IDC predicts that by 2021 NVMe-based systems will have taken over more than half of the primary external storage market.

“It’s not just a refresh of their current high-end 3PAR storage,” Burgener said about HPE and Primera. “They really started from the ground up to build a system that could take full advantage of NVMe.”

HPE added support for storage-class memory (with NVMe) to 3PAR as an add-on technology with its Memory-Driven Flash product in 2018. In Primera, NVMe forms the core of the architecture, he explained.

“This makes it a distinctly different and much more powerful, efficient storage platform for mixed enterprise workloads,” Burgener said.

Other vendors have also introduced NVMe support on their enterprise storage systems within the last year or so, but the others didn’t start from a blank slate the way HPE did, he said. As a result, HPE has an early technological lead and may win new customers who need the advantages of NVMe performance right away.

Additionally, HPE’s huge 3PAR installed base now has an upgrade path to Primera, Burgener said.

“For those customers that require NVMe performance today, this is a great system and has advantages over other high-end storage systems, because it is optimized for solid state,” he said. “But not every customer requires it.”

Guaranteed to Never Go Down

HPE’s own tests showed massive performance gains when running Oracle databases on Primera and faster setup and management, Singh claimed.

The company’s target customers for Primera are enterprises with large-scale, mission-critical database environments as well as public-sector organizations or service providers looking to consolidate multi-tenant workloads, he said.

While designed as an all-Flash storage platform, it will be available with hard disk drives for specific use cases, such as video surveillance or medical imaging, an HPE spokeswoman told us. It will also be available as an on-premises as-a-service offering, part of the HPE GreenLake portfolio of services.
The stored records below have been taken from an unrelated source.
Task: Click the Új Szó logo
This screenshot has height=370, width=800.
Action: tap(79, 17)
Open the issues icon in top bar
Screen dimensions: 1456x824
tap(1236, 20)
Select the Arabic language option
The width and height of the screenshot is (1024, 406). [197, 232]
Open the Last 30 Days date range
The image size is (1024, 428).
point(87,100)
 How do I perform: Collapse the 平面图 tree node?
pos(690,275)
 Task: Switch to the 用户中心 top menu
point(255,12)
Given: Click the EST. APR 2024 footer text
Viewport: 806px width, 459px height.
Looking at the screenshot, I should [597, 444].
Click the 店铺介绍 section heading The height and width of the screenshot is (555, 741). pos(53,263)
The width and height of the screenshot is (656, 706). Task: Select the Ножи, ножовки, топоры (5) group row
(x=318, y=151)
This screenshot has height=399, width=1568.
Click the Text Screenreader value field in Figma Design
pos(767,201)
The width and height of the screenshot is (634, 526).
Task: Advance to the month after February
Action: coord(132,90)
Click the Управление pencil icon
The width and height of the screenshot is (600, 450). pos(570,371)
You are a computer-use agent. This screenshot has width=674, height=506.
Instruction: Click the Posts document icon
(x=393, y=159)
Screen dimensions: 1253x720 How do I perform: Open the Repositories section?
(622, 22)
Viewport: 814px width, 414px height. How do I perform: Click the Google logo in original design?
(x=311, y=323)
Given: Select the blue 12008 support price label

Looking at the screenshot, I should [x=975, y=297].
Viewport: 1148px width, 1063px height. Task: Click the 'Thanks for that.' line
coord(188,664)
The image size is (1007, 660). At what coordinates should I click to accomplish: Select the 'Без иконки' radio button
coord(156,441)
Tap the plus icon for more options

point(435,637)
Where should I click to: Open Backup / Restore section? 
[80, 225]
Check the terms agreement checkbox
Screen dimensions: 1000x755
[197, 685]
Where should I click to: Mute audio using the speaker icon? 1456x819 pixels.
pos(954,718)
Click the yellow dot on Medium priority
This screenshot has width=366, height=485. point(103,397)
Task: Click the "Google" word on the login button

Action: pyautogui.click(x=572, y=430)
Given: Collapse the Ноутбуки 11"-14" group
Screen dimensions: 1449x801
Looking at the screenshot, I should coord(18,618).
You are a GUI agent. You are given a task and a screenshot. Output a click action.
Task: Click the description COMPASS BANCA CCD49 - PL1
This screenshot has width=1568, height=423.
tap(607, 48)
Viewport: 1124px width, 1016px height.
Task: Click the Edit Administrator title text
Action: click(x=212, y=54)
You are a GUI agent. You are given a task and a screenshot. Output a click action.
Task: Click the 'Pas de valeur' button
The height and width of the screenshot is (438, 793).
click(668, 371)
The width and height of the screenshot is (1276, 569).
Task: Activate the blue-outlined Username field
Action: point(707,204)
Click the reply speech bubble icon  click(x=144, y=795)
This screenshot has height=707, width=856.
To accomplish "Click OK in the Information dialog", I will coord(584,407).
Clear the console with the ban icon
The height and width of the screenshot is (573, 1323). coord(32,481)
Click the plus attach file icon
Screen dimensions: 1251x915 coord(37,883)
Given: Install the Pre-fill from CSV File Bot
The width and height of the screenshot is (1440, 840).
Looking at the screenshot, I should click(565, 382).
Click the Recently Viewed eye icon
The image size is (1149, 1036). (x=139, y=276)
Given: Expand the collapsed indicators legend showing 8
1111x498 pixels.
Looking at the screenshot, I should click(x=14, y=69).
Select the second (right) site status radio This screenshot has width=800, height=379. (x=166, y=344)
The company is making the 100 percent availability guarantee without any onerous terms or contracts, Singh said. HPE feels confident about the guarantee because of the architecture and because of its InfoSight software, he said.

If there is an outage, HPE will credit customers up to 20 percent of the value of future purchases and upgrades, according to Singh.

With the first iteration, InfoSight will spot potential problems or inefficiencies as Primera runs and make recommendations to users, such as increasing cache to a controller to improve performance, for example, Singh said. Future versions will provide self-management and self-healing capabilities.

“HPE InfoSight allows Primera to see end-to-end across the stack to predict and prevent disruption,” he said. “We are raising the bar for mission-critical reliability.”